Yesterday morning’s Bureau of Labor Statistics data release
was a good one. The headline seasonally
adjusted official unemployment rate reached another post-recession low of 5.0%,
and the economy added another 271,000 jobs, about double that needed to cover
population increase. The count of those
without work for 27 weeks or longer and still qualifying as jobless held its
September improvement and it still at 2.1 million, whereas that of people
working part-time for economic reasons, or employed less than full-time while
wanting that status, amazingly shed another 269,000 and is at 5.8 million, down
from 6.5 million just two months before.
The unadjusted unemployment rate also dropped 0.1%, to 4.8%.
The two best measures of how common it is for Americans to
be working, the labor force participation rate and the employment-population
ratio, stayed the same and increased 0.1 percent respectively and are now at
62.4% and 59.3%. The first of those two
numbers is still at the post-1977 low it reached last month, whereas the
second, while still small by the standards of the past few decades, continues
to be helped by lower official joblessness.
Average private nonfarm hourly earnings, which had actually
decreased in September, gained 9 cents per hour last month. They are now at $25.20, with the October gain
reflecting a strong 4.3% annual rate.
That number is up a more-than-inflation 2.5% so far in 2015.
However, despite the solidly positive results above, latent
demand for jobs actually increased last month.

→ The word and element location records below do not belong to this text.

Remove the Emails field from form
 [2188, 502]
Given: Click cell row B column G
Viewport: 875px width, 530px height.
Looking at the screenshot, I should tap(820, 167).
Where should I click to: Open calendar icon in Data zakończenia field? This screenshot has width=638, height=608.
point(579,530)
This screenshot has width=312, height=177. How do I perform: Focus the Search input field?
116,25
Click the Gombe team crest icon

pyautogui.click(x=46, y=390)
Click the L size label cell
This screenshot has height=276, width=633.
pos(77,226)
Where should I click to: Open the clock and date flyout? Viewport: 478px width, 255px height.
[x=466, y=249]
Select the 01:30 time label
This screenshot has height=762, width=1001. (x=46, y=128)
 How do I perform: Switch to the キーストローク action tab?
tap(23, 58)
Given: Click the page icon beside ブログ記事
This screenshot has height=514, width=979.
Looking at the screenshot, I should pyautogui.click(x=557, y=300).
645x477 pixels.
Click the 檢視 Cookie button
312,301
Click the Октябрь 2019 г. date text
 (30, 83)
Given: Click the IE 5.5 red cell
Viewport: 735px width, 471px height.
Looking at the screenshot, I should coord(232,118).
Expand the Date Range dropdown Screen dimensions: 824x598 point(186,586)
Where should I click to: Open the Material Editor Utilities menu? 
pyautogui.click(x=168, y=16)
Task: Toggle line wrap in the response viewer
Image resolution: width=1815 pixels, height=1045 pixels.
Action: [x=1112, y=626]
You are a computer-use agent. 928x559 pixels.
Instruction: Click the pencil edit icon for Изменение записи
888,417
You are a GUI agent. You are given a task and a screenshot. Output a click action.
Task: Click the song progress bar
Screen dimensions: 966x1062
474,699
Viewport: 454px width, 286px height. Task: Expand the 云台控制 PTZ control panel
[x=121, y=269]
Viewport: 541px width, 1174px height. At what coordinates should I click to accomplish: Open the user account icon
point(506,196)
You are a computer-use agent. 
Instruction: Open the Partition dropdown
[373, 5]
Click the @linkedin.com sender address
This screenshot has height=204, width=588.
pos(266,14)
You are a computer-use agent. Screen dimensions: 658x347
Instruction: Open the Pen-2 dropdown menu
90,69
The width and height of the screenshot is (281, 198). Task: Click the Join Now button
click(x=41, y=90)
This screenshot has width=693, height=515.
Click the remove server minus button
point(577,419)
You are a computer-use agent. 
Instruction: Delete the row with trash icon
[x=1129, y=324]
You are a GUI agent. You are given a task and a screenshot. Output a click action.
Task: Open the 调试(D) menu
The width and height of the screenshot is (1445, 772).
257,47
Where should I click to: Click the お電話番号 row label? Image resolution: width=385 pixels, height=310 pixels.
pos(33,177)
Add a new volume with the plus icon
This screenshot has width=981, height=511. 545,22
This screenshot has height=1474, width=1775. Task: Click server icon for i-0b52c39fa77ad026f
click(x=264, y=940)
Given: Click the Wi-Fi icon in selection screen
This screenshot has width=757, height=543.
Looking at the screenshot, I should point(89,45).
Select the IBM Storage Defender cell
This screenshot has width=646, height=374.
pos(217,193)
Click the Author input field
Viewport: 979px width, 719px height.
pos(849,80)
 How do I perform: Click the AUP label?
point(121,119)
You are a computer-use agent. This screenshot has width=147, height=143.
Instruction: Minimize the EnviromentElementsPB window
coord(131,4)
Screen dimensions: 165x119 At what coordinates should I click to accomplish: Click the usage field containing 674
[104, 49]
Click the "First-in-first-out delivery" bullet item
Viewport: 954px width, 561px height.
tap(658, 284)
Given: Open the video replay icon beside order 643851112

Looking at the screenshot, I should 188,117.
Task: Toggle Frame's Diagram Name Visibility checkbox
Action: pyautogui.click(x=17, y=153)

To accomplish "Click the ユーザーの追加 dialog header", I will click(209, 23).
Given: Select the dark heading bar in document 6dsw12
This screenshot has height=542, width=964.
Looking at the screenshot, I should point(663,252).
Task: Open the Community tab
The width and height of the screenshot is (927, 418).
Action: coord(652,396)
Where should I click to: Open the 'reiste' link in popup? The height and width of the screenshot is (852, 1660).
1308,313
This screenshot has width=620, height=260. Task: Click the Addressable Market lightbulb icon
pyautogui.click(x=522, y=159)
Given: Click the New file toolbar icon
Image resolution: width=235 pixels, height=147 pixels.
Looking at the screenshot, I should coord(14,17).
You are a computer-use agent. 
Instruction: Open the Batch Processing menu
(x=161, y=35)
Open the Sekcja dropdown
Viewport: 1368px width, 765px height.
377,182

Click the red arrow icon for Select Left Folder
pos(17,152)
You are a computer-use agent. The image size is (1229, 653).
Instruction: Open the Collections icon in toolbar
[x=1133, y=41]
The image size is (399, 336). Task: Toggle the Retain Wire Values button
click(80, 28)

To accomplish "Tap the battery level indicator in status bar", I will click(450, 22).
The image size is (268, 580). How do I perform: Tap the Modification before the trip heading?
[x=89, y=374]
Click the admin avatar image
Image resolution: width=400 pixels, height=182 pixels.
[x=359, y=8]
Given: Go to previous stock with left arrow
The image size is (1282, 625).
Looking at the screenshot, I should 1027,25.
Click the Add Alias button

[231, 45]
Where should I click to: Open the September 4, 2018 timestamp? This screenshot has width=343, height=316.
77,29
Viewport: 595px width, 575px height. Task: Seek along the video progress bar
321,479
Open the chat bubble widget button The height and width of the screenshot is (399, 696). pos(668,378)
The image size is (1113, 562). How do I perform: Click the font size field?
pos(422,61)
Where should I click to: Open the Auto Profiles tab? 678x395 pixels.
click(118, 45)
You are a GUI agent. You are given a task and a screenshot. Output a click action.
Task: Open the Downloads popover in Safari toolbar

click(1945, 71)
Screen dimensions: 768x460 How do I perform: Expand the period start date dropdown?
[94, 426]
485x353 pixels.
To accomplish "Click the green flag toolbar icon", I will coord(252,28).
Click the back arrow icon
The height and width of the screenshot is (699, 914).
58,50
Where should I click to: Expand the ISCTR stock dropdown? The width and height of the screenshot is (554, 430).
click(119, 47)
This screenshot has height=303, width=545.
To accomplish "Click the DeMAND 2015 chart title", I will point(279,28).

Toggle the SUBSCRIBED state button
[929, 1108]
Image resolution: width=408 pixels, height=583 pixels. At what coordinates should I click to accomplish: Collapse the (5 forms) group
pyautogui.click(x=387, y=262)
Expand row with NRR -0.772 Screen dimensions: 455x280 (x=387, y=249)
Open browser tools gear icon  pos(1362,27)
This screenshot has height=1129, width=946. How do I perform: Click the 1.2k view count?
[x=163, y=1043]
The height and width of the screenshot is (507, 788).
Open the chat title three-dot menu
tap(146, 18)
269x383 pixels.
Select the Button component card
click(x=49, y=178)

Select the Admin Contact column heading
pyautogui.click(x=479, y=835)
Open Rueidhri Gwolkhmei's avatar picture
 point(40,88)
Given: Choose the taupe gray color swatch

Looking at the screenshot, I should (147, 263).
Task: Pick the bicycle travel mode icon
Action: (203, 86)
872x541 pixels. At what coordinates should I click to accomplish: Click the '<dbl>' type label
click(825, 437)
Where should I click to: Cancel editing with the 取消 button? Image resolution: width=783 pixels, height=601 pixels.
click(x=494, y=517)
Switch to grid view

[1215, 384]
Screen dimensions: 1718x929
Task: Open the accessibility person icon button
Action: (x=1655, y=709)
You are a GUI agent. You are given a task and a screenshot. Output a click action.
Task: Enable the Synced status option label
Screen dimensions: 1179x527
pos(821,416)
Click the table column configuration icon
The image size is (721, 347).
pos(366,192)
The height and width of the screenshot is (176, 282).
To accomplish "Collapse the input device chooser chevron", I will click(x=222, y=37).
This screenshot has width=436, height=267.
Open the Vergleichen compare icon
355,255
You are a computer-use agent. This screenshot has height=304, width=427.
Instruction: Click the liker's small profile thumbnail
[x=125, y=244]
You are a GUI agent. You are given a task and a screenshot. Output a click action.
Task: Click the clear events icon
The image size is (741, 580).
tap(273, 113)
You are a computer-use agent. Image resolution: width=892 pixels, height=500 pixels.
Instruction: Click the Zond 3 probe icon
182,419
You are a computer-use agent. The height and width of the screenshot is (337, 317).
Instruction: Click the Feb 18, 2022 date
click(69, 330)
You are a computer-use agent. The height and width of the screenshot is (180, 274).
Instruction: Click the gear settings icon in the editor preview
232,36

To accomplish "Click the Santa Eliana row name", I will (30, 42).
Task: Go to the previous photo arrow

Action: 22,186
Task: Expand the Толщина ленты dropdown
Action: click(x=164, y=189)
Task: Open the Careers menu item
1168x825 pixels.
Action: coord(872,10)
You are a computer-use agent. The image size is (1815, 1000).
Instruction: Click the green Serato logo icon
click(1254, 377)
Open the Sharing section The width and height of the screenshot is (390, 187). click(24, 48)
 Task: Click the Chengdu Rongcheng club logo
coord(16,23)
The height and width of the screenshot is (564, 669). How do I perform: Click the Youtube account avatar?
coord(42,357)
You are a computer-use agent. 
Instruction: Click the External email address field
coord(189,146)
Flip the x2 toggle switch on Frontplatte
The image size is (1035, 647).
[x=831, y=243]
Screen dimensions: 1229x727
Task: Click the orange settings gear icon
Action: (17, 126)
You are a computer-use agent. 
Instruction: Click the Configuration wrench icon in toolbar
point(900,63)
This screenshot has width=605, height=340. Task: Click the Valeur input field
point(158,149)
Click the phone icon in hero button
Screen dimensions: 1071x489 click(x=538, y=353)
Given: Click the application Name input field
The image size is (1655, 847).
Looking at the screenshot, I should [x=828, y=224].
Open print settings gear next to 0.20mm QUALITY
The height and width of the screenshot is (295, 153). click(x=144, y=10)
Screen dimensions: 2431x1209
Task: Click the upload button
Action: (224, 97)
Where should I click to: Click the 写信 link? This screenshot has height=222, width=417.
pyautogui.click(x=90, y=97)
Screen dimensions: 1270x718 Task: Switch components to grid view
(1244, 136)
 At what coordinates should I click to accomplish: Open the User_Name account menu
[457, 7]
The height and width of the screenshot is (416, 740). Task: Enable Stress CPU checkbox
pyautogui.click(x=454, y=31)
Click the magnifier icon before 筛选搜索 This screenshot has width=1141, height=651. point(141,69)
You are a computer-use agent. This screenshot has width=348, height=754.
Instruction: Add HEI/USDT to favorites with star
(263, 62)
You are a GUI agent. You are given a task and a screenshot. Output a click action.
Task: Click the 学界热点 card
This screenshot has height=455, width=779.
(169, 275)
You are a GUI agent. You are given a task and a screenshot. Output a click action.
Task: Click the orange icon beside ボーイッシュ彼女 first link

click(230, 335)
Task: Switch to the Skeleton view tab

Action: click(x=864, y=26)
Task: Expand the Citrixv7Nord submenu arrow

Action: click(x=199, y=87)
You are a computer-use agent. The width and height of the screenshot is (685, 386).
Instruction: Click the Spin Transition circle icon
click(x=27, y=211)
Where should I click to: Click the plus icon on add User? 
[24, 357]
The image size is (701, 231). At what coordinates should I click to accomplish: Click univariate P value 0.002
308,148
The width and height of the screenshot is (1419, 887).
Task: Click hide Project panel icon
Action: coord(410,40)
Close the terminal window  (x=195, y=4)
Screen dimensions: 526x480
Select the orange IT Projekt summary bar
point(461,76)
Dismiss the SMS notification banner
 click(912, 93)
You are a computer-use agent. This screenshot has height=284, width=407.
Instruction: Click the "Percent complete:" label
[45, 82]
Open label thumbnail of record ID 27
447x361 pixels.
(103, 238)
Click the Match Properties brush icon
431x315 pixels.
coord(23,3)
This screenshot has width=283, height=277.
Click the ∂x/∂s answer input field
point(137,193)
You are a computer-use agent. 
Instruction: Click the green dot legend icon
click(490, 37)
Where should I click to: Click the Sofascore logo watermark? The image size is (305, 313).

That was because the number of people reporting that they wanted to work
but had not looked for it in the previous year was up 131,000, which more than
offset the 31,000 drop in official unemployment. In addition, those counted as discouraged
from looking, who below are credited with the same probability of taking employment
as the technically jobless, rose 30,000.
On the other side, the total of those claiming no interest in working,
which is rising more consistently than any other group but fluctuates a
remarkable amount from month to month, was off over 600,000, cutting latent
demand by over 30,000. Overall, the
American Job Shortage Number, which shows how many additional jobs could be
quickly filled if they were readily available, gained 66,000 as follows:
What is noteworthy about the AJSN this month? Two related things. First, although October’s employment data was
legitimately positive in not only specific but broad-based ways, our national
job shortage worsened. Second, although
many people think of new jobs going to the jobless, more and more latent demand
for them comes from people with other working statuses. Of the almost 17.5 million more positions
that could be absorbed quickly, only 6,837,000 would go to the officially unemployed. That 39.1% share shows how many people not in
that group want to work, and their numbers are not shrinking at all.
So where are we now?
The pattern of the past several years, dropping official unemployment
showing less and less of the American job shortage, continued in October. While there were slightly more work positions
across the population, the share of people in the labor force did not rebound
from September’s fall, and is poised to set another low in November or
December. But fair is fair, and the turtle
did, indeed, take a step forward last month.